Levitt defends the AP prohibition of OVAL Office on the “GULF Of America” ​​position



White House press secretary Caroline Levit defended a decision from the White House on Tuesday to keep the Associated Press outside the group of correspondents allowed inside in the Oval Office to cover an executive order with President Trump and billionaire Elon Musk.

“We reserve the right to determine who will go to the oval office,” Levitte said, “We reserve the right to determine who will go to the Oval Office,” describing “a privilege to cover the White House.”

AP said on Tuesday that he was prevented from covering two speeches for the White House because of his refusal to “align the editorial standards with President Trump’s executive order, which repeats the Gulf of Mexico as the Gulf of America.”

Levitte was pressed on Wednesday by CNN Kaylan Colines for the decision, and asked me whether the White House’s status towards AP should be seen as a revenge by nature or could be considered as a critic of the source of the first amendment announced Trump.

The press secretary answered: “If we feel that there are lies paid by outlets in this room, we will bear these lies.” “It is the fact that the body of the water off the coast of Louisiana is called the Gulf of America, and I am not sure of the reason for the unwillingness of news to call it, but this is what it is.”

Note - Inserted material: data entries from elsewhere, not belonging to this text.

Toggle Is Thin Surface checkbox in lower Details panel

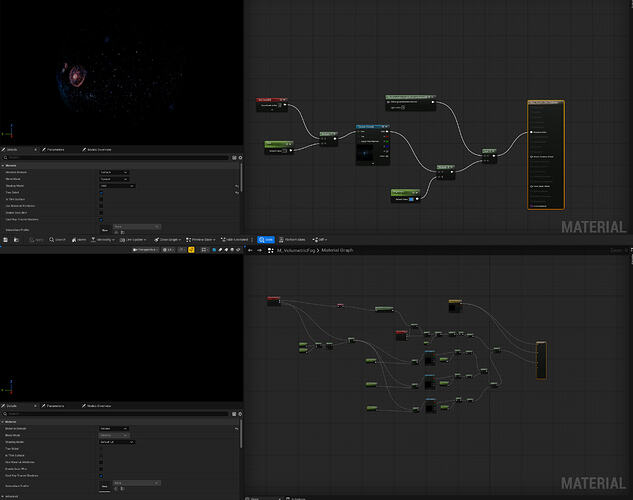(x=101, y=454)
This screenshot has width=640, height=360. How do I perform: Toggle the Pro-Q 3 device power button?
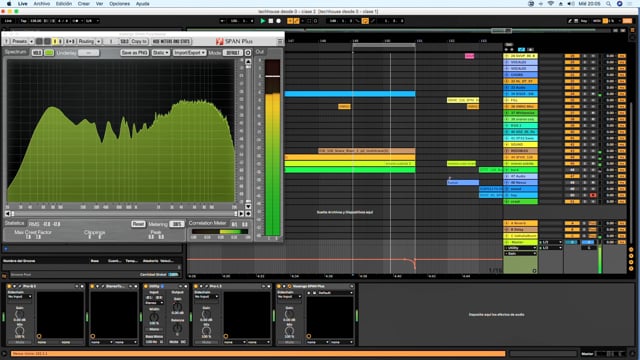point(9,287)
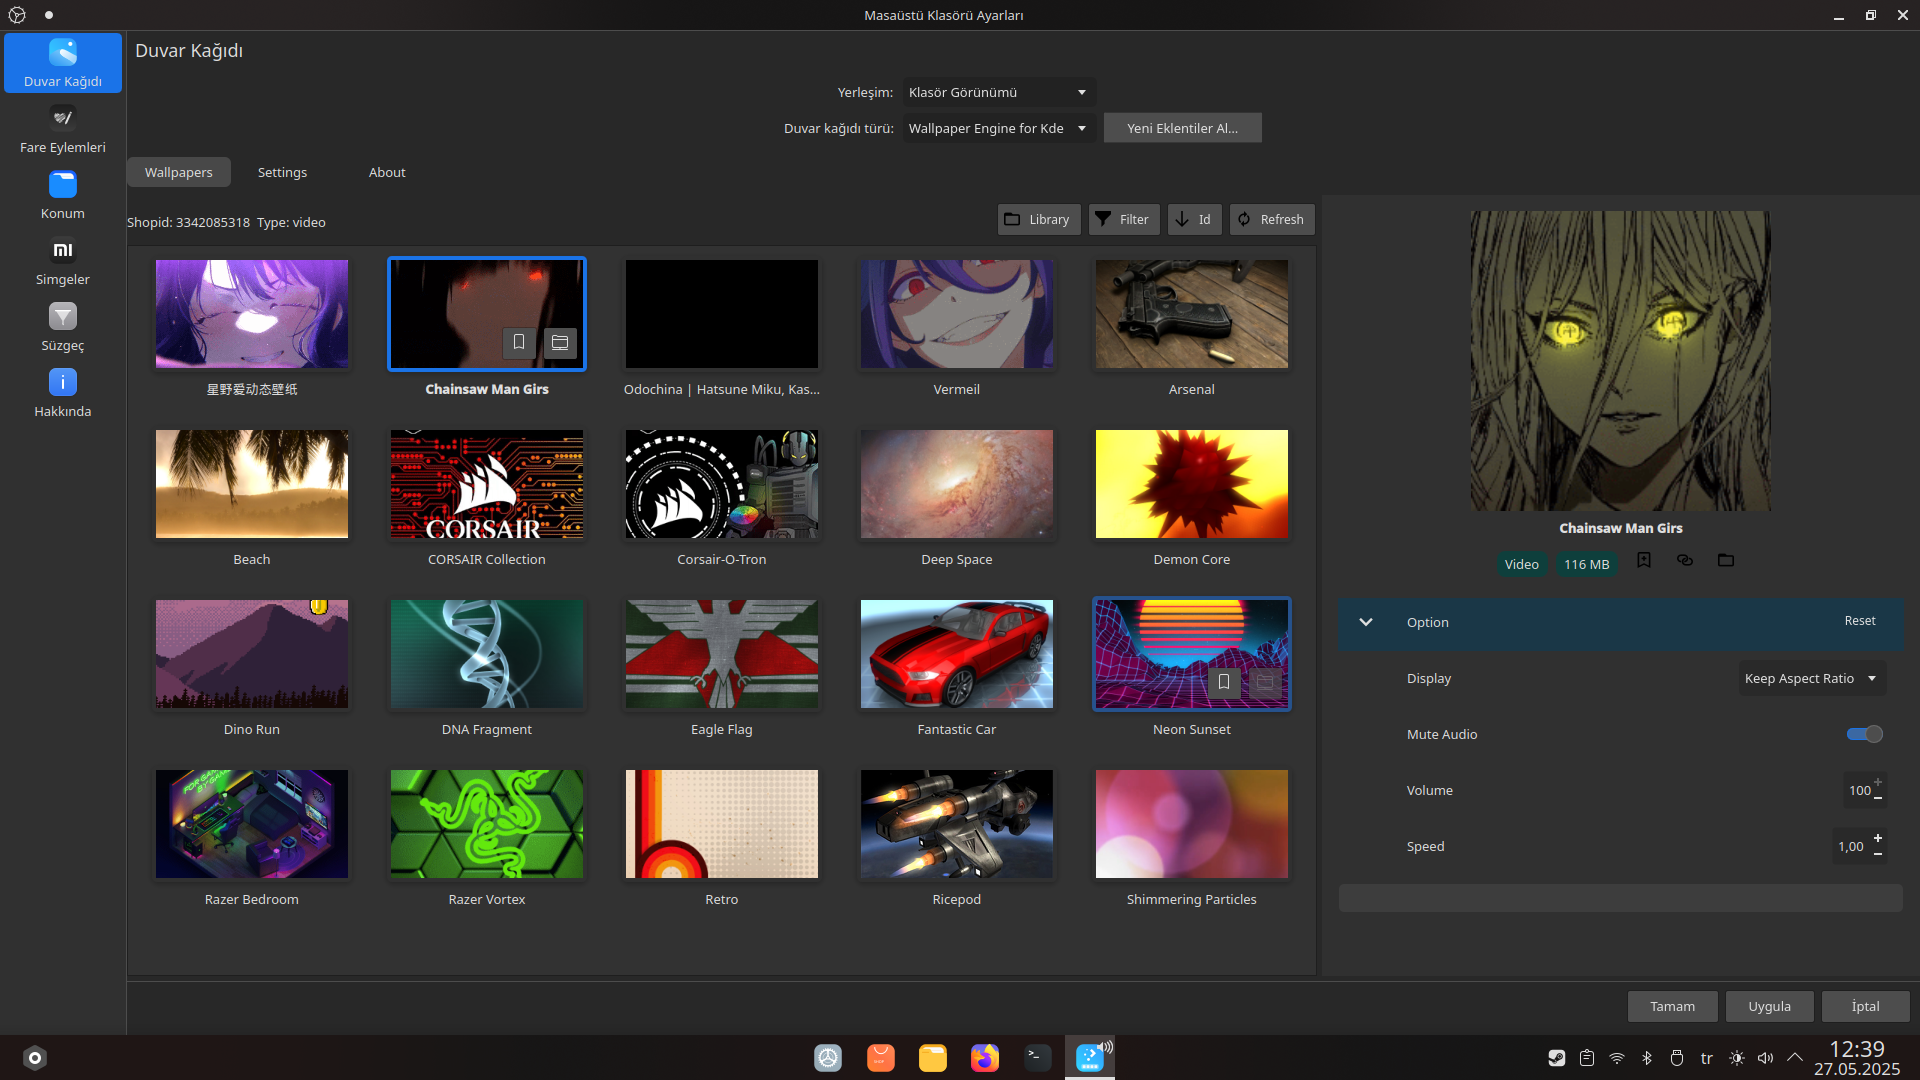
Task: Open the Yerleşim dropdown
Action: [998, 92]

After Trump moved to change the name to the water body, the AP – which provides a pattern evidence for a number of other news outlets across the country – has updated its policy saying that it would refer to the Gulf of Mexico “with its original name with acknowledgment of a new name chose Trump.”

The news of the wire service that is prevented from some of the White House events ignited a quick reaction from the journalistic freedom groups and the White House correspondence association.

“The White House cannot dictate how the news organizations report the news, and it should not punish the working journalists because it is not satisfied with the decisions of their editors,” Whica said in a statement. “This step by the administration to ban a correspondent from the Associated Press from an official open event for news coverage today is unacceptable.”